──────── Cuplikan Teks
Batik Cirebon
- Pernah tinggal di Indonesia selama 18 tahun telah membuat Donna
Backues, seniman asal Amerika Serikat, cinta terhadap Indonesia. Ikatan
yang kuat dengan Indonesia terus terjalin setelah perempuan kelahiran
1962 ini kembali ke Amerika dan menetap di daerah selatan kota
Philadelphia yang terletak di negara bagian Pennsylvania.
“Pada
tahun 1989 saya ikut suami pindah ke Bandung, Indonesia, karena suami
saya ada kesempatan belajar Bahasa Indonesia,” kenang Donna kepada
repoter VOA, Ronan Zakaria, baru-baru ini.
Sambil mengurus anak
pertamanya yang pada waktu itu masih berusia dua bulan, alumni S2 dari
Pennsylvania Academy of the Fine Arts di Phiadelphia dengan latar
belakang di bidang desain grafis ini mendapat kesempatan untuk belajar
membatik di sebuah pabrik batik kecil di Bandung. Ilmu membatik tersebut
terus digelutinya hingga sekarang.
“Usaha kecil itu punya Pak
Hasannudin yang kalau tidak salah juga kerja sebagai dosen seni rupa di
ITB pada waktu itu. Beliau orang Pekalongan. Saya minta les dari Pak
Hasannudin. Walaupun dia setuju, dia memang sibuk sekali dan sebetulnya
nggak bisa mengajar saya. Tapi dia bilang kalau mau ikut,
pekerja-pekerja di sana bisa mengajar saya,” papar perempuan yang saat
ini menekuni profesi di bidang seni lukis, ilustrasi, desain dan kerap
kali mengajarkan seni rupa.
Dua kali seminggu Donna mendatangi
pabrik tersebut untuk mempelajari seni batik tulis dan batik cap selama
lebih dari dua tahun. “Itu juga membuat saya bisa belajar Bahasa
Indonesia, karena waktu itu saya tidak bisa sama sekali,” ujar perempuan
yang masih fasih berbahasa Indonesia ini sambil tertawa.
Setelah
delapan tahun tinggal di Bandung, Donna dan keluarganya memutuskan untuk
pindah ke Tasikmalaya dan tinggal di dekat Dadaha selama sepuluh tahun.
“Di
Indonesia saya senang karena ada slow paced of life. Lebih santai.
Banyak waktu untuk ngobrol sama tetangga-tetangga,” canda Donna.
────────────────
──────── Cuplikan Data
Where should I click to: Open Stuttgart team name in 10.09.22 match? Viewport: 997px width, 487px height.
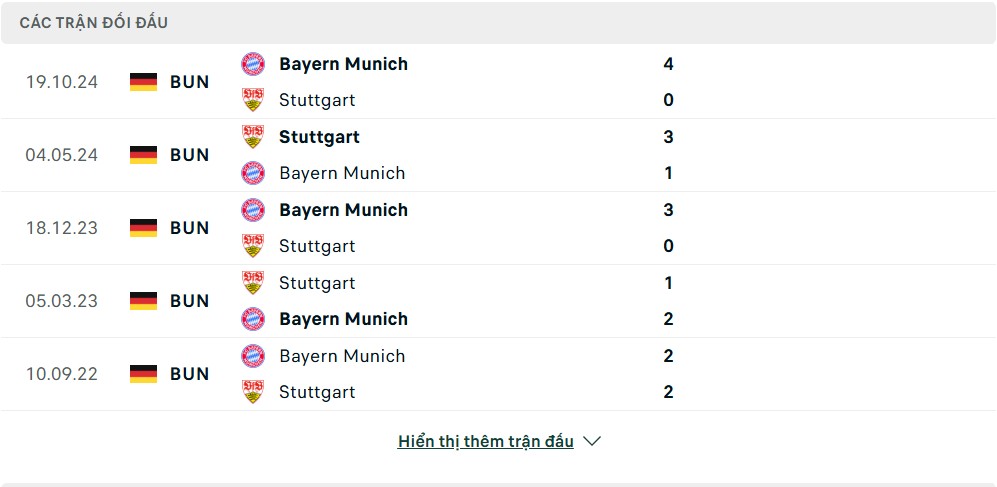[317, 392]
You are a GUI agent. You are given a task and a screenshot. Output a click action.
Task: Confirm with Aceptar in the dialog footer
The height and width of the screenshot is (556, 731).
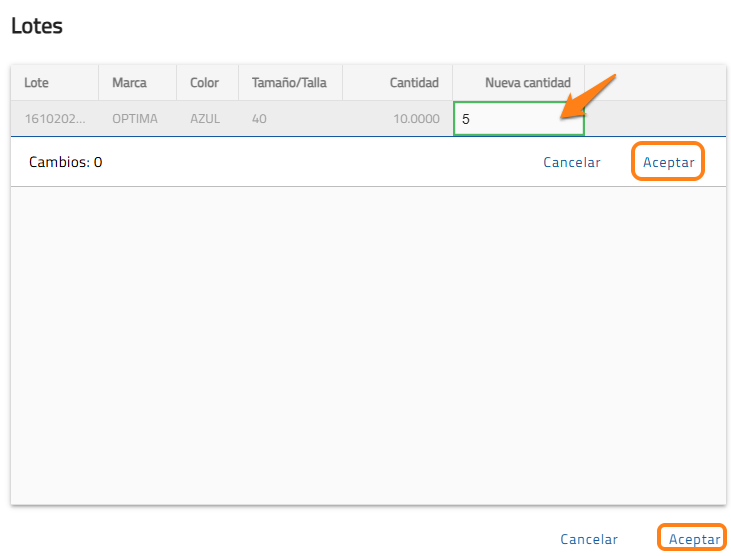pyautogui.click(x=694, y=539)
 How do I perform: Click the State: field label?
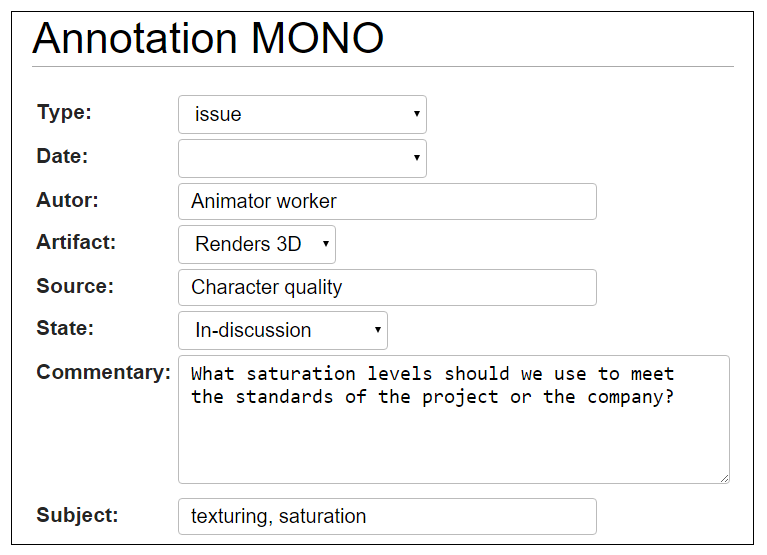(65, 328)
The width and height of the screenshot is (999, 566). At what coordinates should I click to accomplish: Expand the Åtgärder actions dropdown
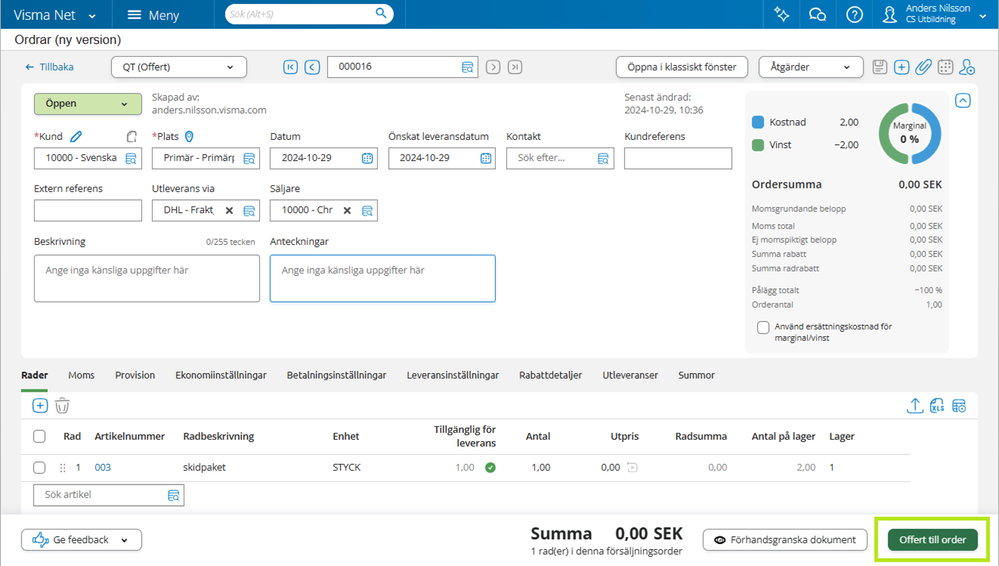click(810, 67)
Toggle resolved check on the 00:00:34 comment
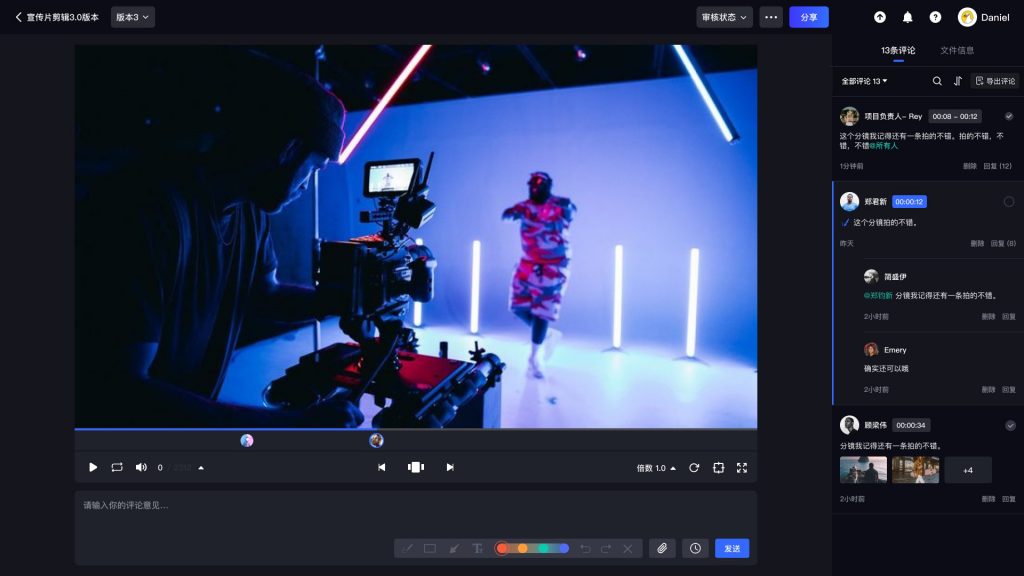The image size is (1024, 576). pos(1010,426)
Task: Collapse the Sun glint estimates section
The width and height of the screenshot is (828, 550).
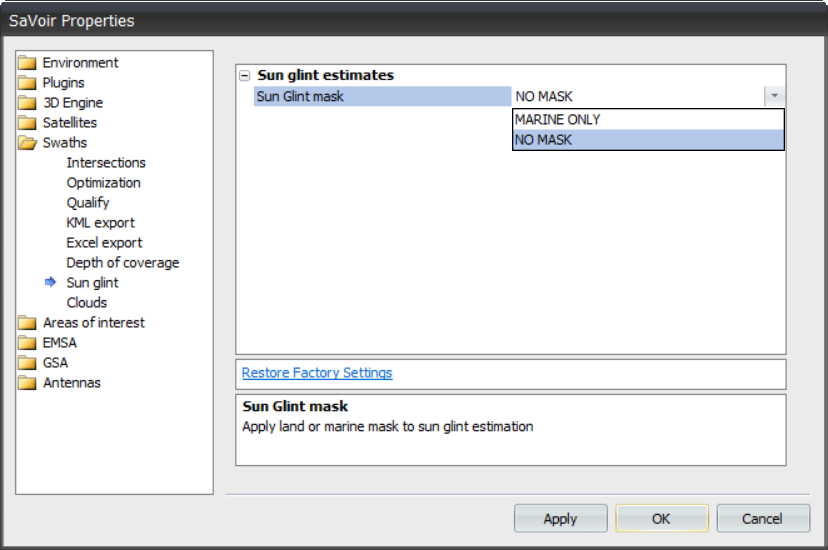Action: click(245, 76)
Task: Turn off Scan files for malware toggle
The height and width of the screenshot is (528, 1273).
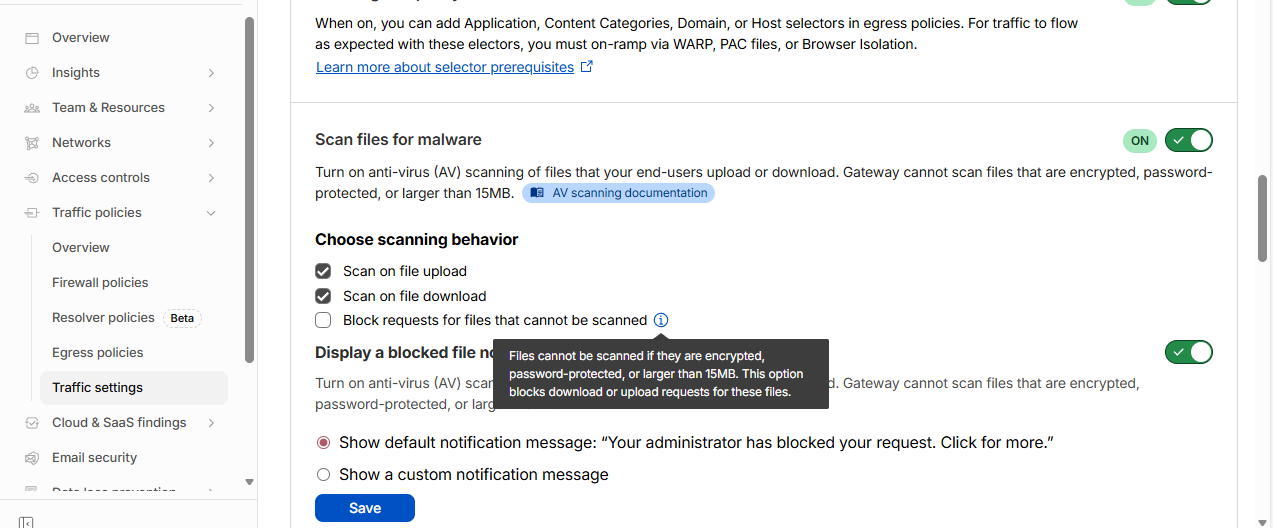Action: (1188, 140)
────────────────
**Daftar Tugas:**
a – Tuliskan kembali bagian teks tentang Donna Backues mulai dari "Sambil mengurus anak" sampai "digelutinya hingga sekarang." tanpa perubahan apa pun.
b – Ubah skala entri dari awal sampai baris yang memuat "pyautogui.click(x=694, y=539)", termasuk kedua ujungnya. Tulis ulang hanya baris-baris itu beserta permintaannya, dengan setiap angka koordinat pada jawaban dikalikan 2,6 lalu dibulatkan ke bilangan bulat (setengah dibulatkan ke atas), dan jangan sertakan gambar.
Teks tentang Donna Backues dan entri di atas tidak saling berhubungan.

**Jawaban Tugas:**
a –
Sambil mengurus anak
pertamanya yang pada waktu itu masih berusia dua bulan, alumni S2 dari
Pennsylvania Academy of the Fine Arts di Phiadelphia dengan latar
belakang di bidang desain grafis ini mendapat kesempatan untuk belajar
membatik di sebuah pabrik batik kecil di Bandung. Ilmu membatik tersebut
terus digelutinya hingga sekarang.

b –
Where should I click to: Open Stuttgart team name in 10.09.22 match? Viewport: 997px width, 487px height.
[824, 1019]
You are a GUI agent. You are given a task and a screenshot. Output a click action.
Task: Confirm with Aceptar in the dialog footer
The height and width of the screenshot is (556, 731).
pyautogui.click(x=1804, y=1401)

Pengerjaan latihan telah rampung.